# Work task:
Filter these entries, keeping only lines that hold the word "pixels".

# Material provided:
<<<<

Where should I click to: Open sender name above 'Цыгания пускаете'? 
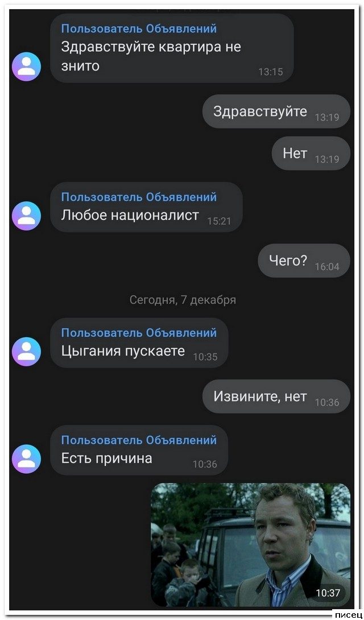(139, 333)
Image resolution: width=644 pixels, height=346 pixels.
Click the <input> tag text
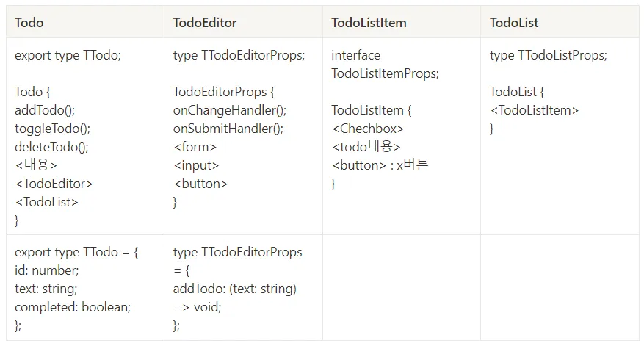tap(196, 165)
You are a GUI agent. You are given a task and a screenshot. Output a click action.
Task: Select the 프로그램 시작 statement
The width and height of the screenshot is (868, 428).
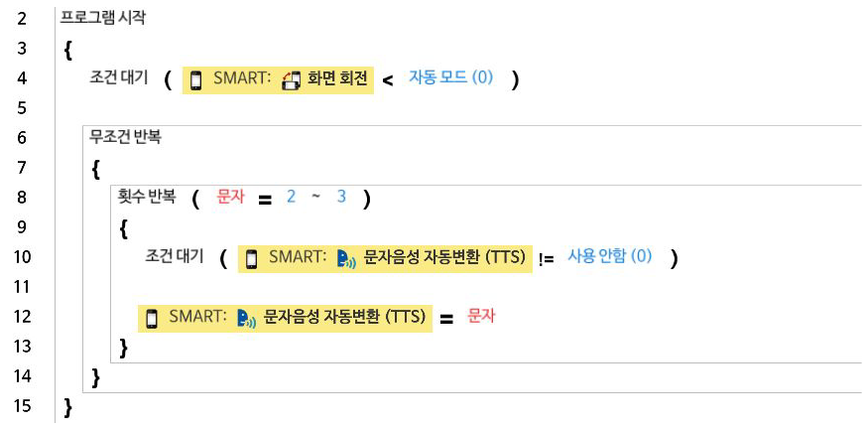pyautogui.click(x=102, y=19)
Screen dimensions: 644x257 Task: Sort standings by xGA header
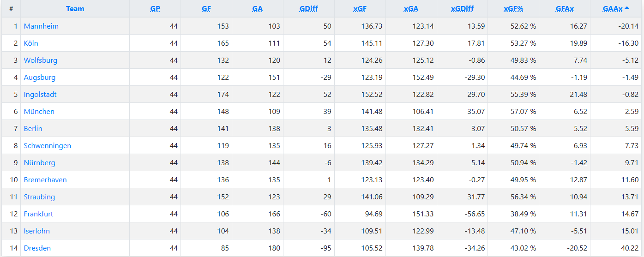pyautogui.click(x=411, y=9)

>>>>
<<<<

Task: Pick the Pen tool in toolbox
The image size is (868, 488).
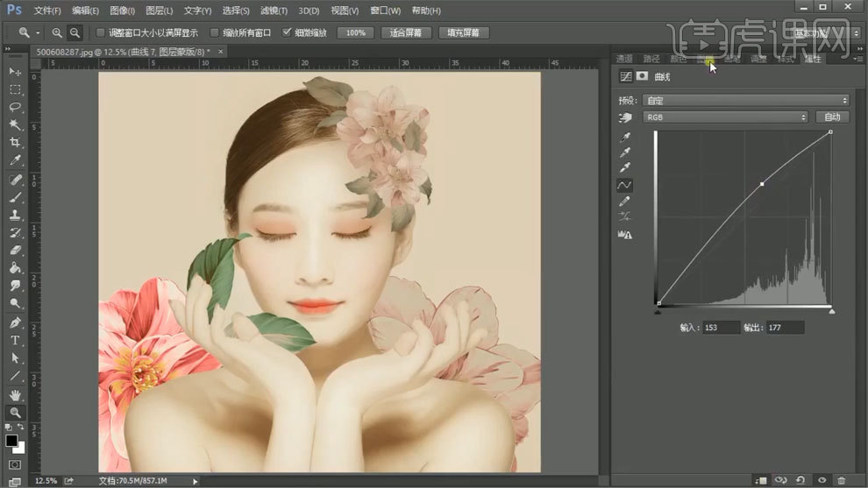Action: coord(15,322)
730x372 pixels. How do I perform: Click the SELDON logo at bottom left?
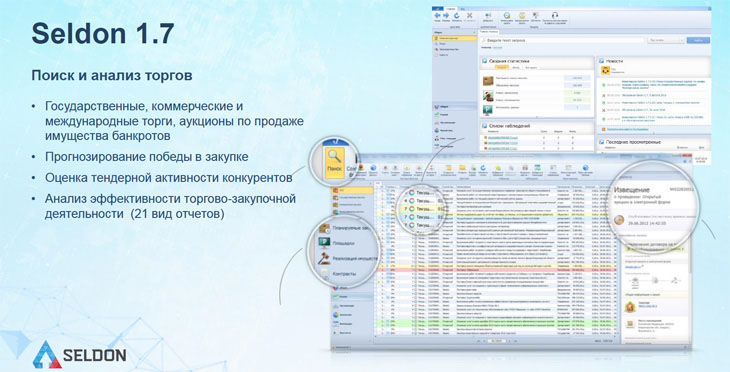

>>>>

# Reply to the task:
Image resolution: width=644 pixels, height=346 pixels.
730x372 pixels. How do I perform: Click the SELDON logo at bottom left?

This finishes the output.